0

I have a text file which I am adding tags to in order to make it XML readable. In order for our reader to recognize it as valid, each line must at least be wrapped in tags. My issue arises because this is actually a Syriac translation dictionary and so there are many non-standard characters (the actual Syriac words). The most straight-forward way I see to accomplish what I need is to simply prepend and append each line with the needed tags, in place, without necessarily accessing or modifying the rest of the line. Any other options would also be greatly appreciated.

ifstream in_file;
string file_name;

string line;
string line2;
string pre_text;
string post_text;

int num = 1;

pre_text = "<entry n=\"";
post_text = "</entry>";

file_name = "D:/TEI/dictionary1.txt";
in_file.open(file_name.c_str());

if (in_file.is_open()){
    while (getline(in_file, line)){
        line2 = pre_text + to_string(num) + "\">" + line + post_text;
        cout << line2;
        num++;
    }
}

The file in question may be downloaded here.

jww
  • 97,681
  • 90
  • 411
  • 885
Spencer
  • 453
  • 4
  • 21
  • 1
    Consider running the file IO in unicode. Save you a lot of grief. http://stackoverflow.com/questions/5026555/c-how-to-write-read-ofstream-in-unicode-utf8 And particularly watch out for watch out for point 3. – user4581301 Jun 26 '15 at 22:38
  • Rather than appending to a string with the + operator, consider using a [stringstream](http://en.cppreference.com/w/cpp/io/basic_stringstream) . It should be swifter and will make the eventual switch to writing to an output file a cakewalk. – user4581301 Jun 26 '15 at 22:41
  • 2
    Remember to never output over an existing file, always output to a new file and then rename. – o11c Jun 26 '15 at 22:45
  • My problem is that when the compiler reads in the line it jumbles all the Syriac (Aramaic font) text. – Spencer Jun 26 '15 at 22:59
  • Possible duplicate of [How to overwrite only part of a file in C++](https://stackoverflow.com/q/2530274/608639) and [Is modifying a file without writing a new file possible in C++?](https://stackoverflow.com/q/2530443/608639) – jww Feb 18 '18 at 10:19

1 Answers1

3

You are using std::string which, by default, deals with ASCII encoded text, and you are opening your file in "text translation mode". The first thing you need to do is open the file in binary mode so that it doesn't perform translation on individual char values:

in_file.open(file_name.c_str(), std::ios::binary);

or in C++11

in_file.open(file_name, std::ios::binary);

The next thing is to stop using std::string for storing the text from the file. You will need to us a string type that recognizes the character encoding you are using and use the appropriate character type.

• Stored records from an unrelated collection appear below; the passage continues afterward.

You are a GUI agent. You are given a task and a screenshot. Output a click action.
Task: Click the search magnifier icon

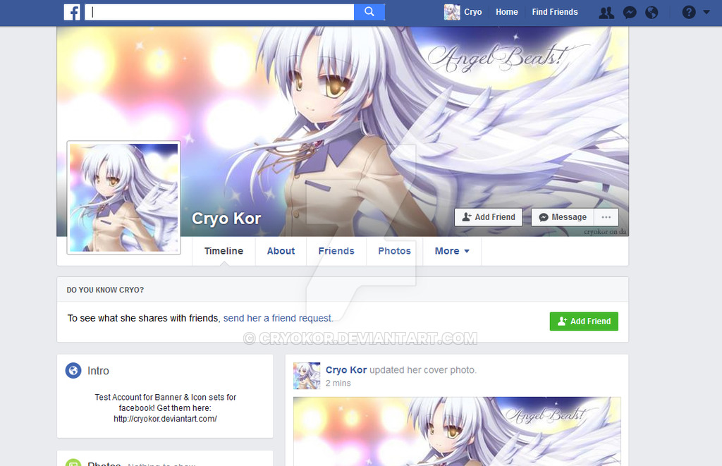(x=369, y=12)
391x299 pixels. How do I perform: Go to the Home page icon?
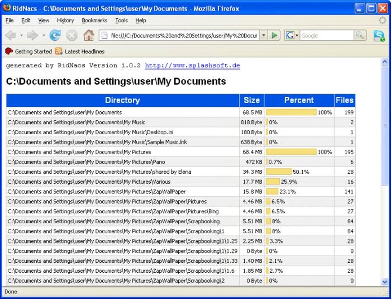[89, 35]
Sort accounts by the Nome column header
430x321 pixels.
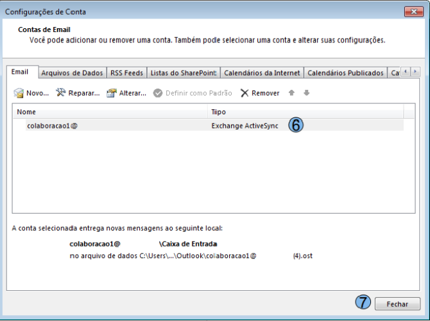click(109, 112)
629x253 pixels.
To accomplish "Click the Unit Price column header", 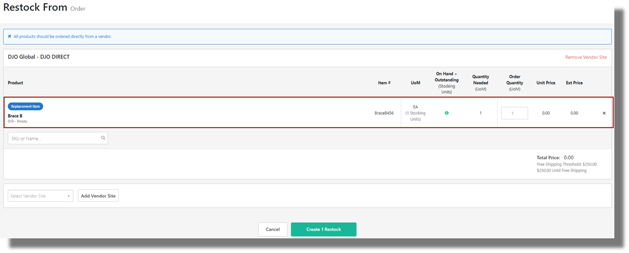I will [546, 83].
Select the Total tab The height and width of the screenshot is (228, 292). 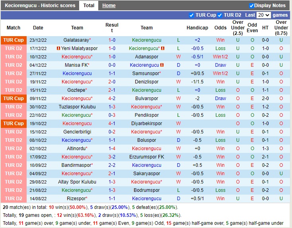pyautogui.click(x=89, y=6)
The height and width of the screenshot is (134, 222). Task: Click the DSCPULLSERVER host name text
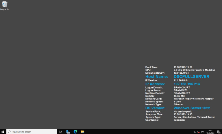191,77
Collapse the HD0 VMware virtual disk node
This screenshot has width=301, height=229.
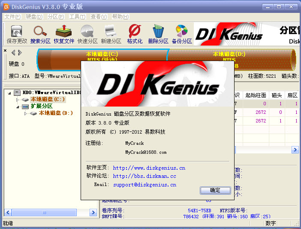(10, 92)
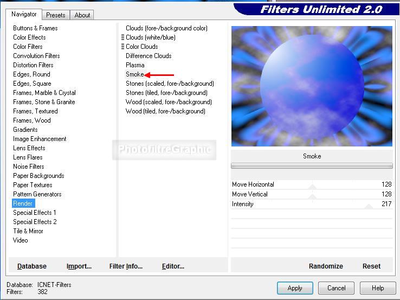Select the Navigator tab
This screenshot has height=300, width=400.
pyautogui.click(x=24, y=15)
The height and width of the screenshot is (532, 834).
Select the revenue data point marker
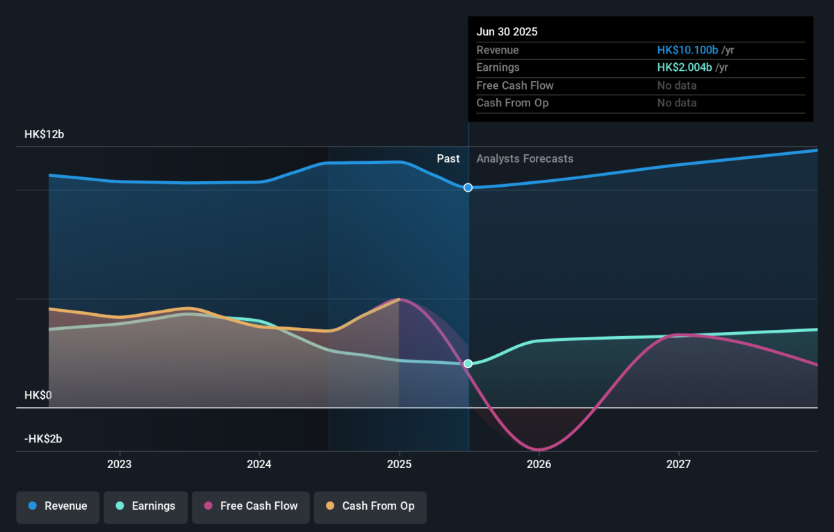pyautogui.click(x=468, y=188)
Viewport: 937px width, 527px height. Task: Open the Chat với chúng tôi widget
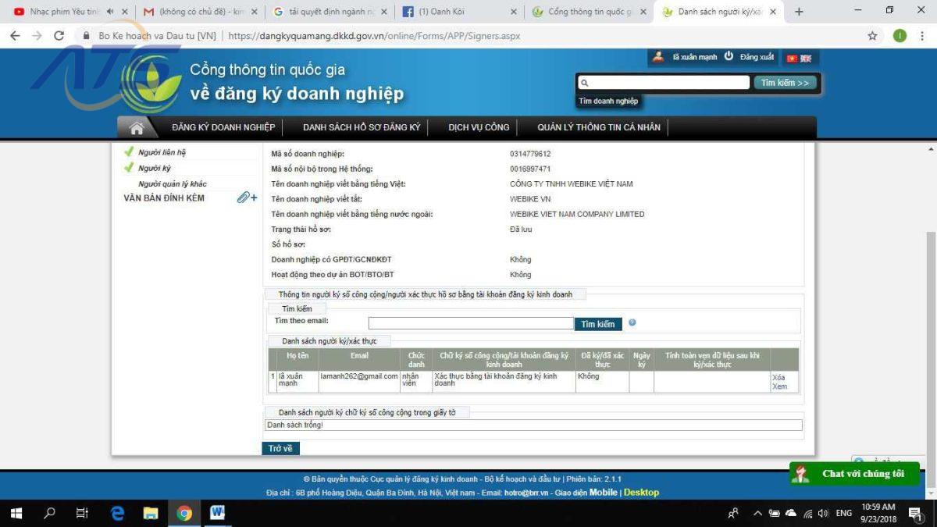854,474
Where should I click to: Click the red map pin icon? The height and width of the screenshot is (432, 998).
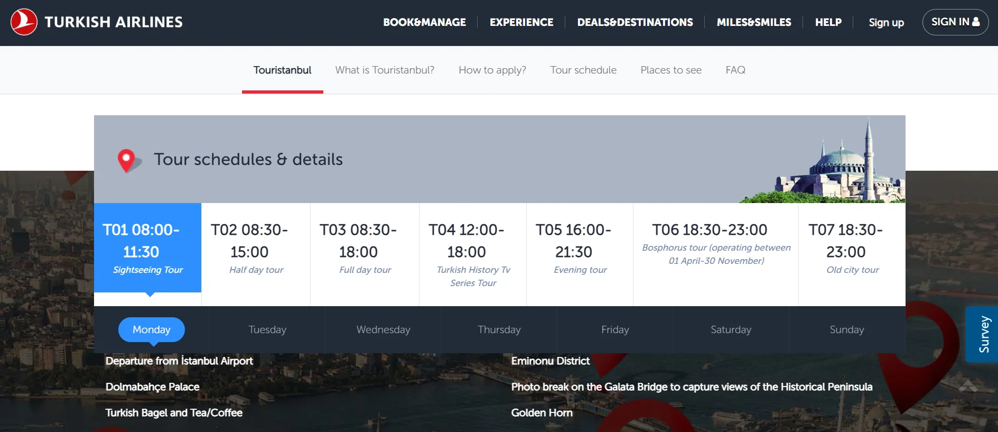[x=126, y=160]
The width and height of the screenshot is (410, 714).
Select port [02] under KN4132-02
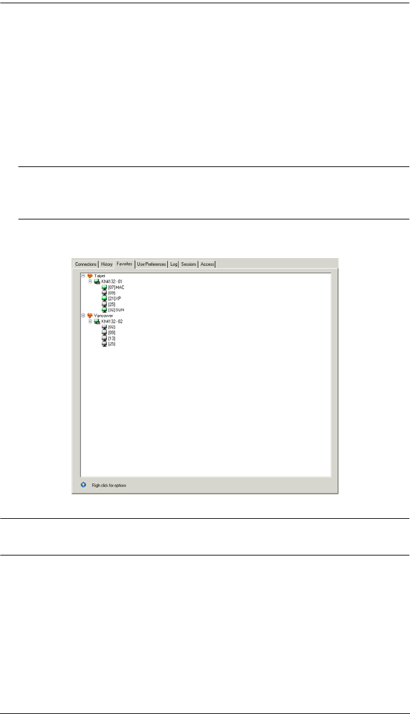pos(112,327)
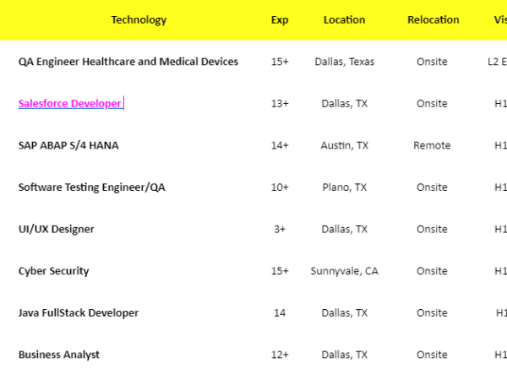Click the Business Analyst cell
Image resolution: width=507 pixels, height=380 pixels.
[x=59, y=355]
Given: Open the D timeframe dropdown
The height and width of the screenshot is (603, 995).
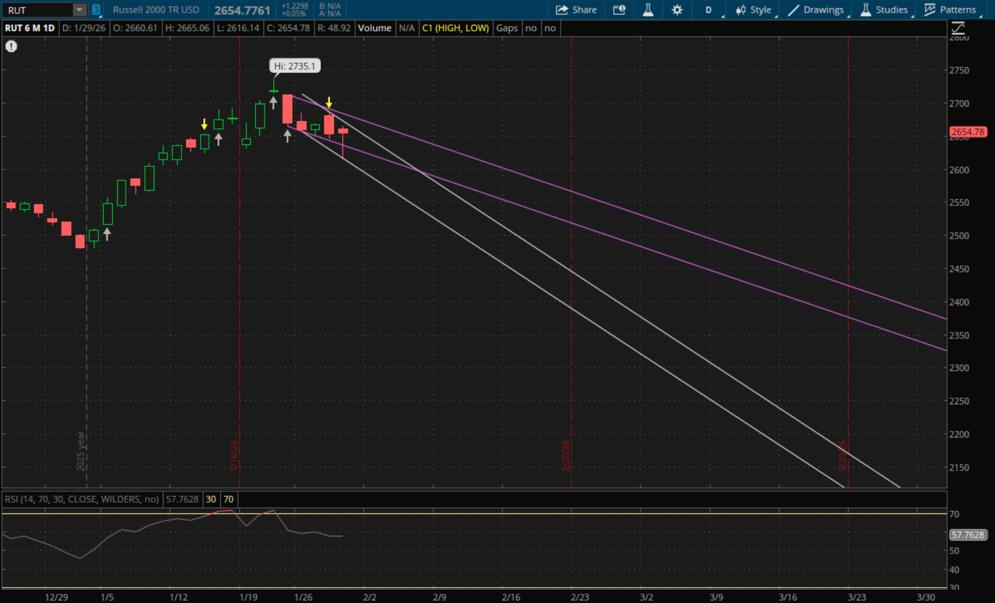Looking at the screenshot, I should [x=709, y=10].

As it turns out, std::string is actually an alias for std::basic_string<char>. In C++11 several new unicode character types were introduced, in C++03 there was wchar_t which supports "wide" characters (more than 8 bits). There is a standard alias for basic_strings of wchar_ts: std::wstring.

Start with the following simple test:

#include <iostream>
#include <fstream>
#include <string>

int main() {
    std::string file_name = "D:/TEI/dictionary1.txt";
    std::wifstream in_file(file_name, std::ios::binary);

    if (!in_file.is_open()) {
        // "L" prefix indicates a wide string literal
        std::wcerr << L"file open failed\n";
        return 1;
    }

    std::wstring line1;
    std::getline(in_file, line1);
    std::wcout << L"line1 = " << line1 << L"\n";
}

Note how cout etc also become prefixed with w...

The standard ASCII characterset contains 128 characters numbered 0 thru 127. In ASCII \n and \r are represented with a 7-bit value of 13 and 10 respectively.

Your text file appears to be UTF-8 encoded. UTF-8 uses an 8-bit unsigned representation that allows characters to use a variable number of bytes: the value 0 requires 1 byte, the value 128 requires 2 bytes, the value 8192 requires 3 bytes, and so on.

A value with the highest-bit (2^7) clear is a single, 7-bit ascii value or the end of a multibyte-sequence. If the highest-bit is set, the lower bits are considered to be a "prefix value". So the byte sequence { (128+2), 0 } would represent the value (2 << 7) | 0 or (wchar_t)256. The byte sequence { 130, 13 } represents (2 << 7) | 13 or wchar_t 269.

You can read and write utf-8 values through char streams and storage, but only as opaque byte streams. The moment you start to need to understand the values you generally need to resort to wchar_t, uint16_t or uint32_t etc.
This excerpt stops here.